An appearance code which applies a standard of what is conventional applies an even-handed approach between men and women, and not one which is discriminatory. The principle to be applied is that derived from Schmidt v Austicks Bookshops Ltd: rules concerning appearance will not be discriminatory because their content is different for men and women if they enforce a common principle of smartness or conventionality, and taken as a whole and not garment by garment or item by item, neither gender is treated less favourably in enforcing that principle.

The conventional standard of appearance is the appropriate criterion to be applied when considering whether a requirement operates unfavourably with regard to one or other of the sexes.
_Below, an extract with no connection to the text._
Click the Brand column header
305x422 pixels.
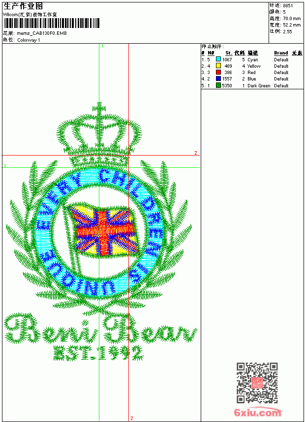pos(281,53)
A code which made identical provisions for men and women but which resulted in one sex having an unconventional appearance would have an unfavourable impact on the sex being compelled to appear in an unconventional mode, such as a rule which required all employees to wear lipstick.
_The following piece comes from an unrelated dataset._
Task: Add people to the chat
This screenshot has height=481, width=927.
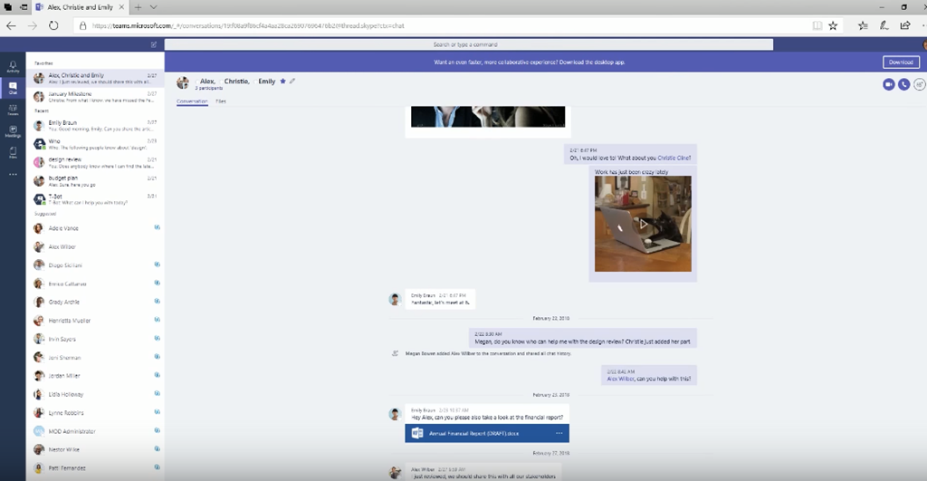Action: (919, 84)
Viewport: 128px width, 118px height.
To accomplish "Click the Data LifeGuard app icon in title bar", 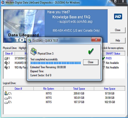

A package approach to the effect of an appearance code necessarily follows once it is accepted that the code is not required to make provisions which apply identically to men and women. The requirement of one particular item of a code may have the effect that the code treats one sex less favourably than the other, but this has to be considered in the context of the code as a whole.

This approach is to be applied both to dress and to more permanent characteristics such as hairstyle. That a restriction extends beyond the workplace is a factor to be taken into account in considering whether or not the rule is discriminatory and has been applied in a discriminatory fashion, but does not affect the test itself.

An appearance code can be challenged before an industrial tribunal on the ground that it operates unfavourably towards the applicant on grounds of his or her sex, for example because of the impact on comfort or health, or the degree of restriction imposed on the freedom to govern one's own appearance. A tribunal has to consider interrelated questions of whether the restriction, such as on the length of hair being worn by men, could properly be justified on the ground that it represents a requirement of conventional appearance, and whether the restriction, when considered in the context of the code as a whole, results in men being treated less favourably than women.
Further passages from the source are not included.